→ What you will do:
Return every line of the entries that includes the word "pixels".

→ Provided entries:
*** Block opens ***
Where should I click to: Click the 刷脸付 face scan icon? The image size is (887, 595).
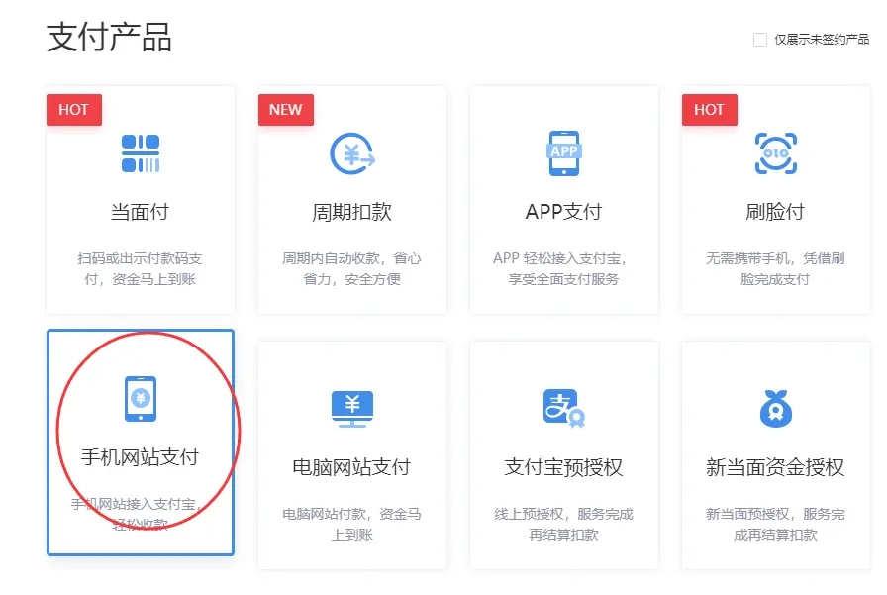(775, 153)
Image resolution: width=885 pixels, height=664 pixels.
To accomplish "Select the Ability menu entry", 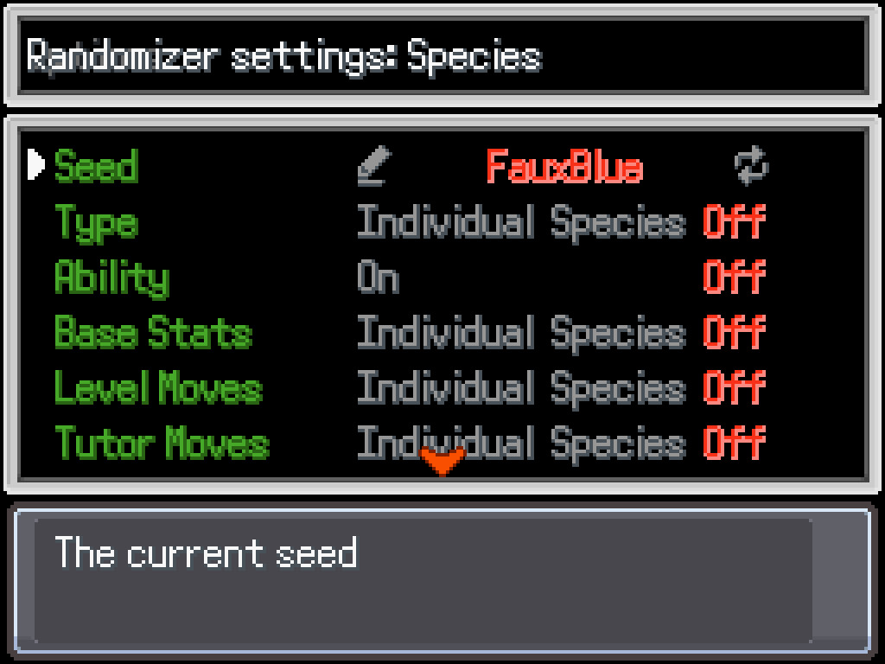I will pos(111,278).
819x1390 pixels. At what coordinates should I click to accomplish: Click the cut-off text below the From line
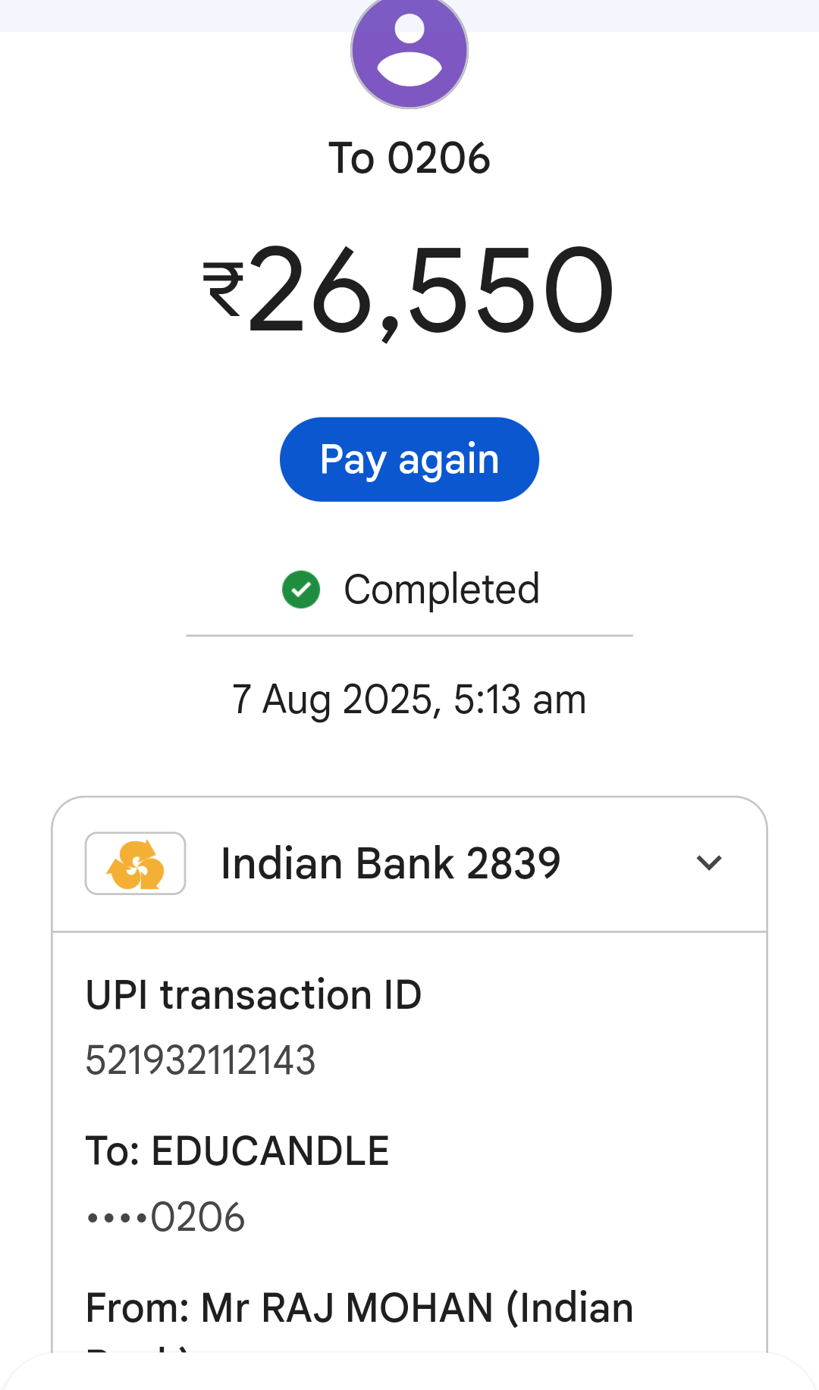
*** Block closes ***
→ Answer section:
Image resolution: width=885 pixels, height=664 pixels.
819x1390 pixels. At what coordinates should I click to accomplish: Click the cut-off text below the From line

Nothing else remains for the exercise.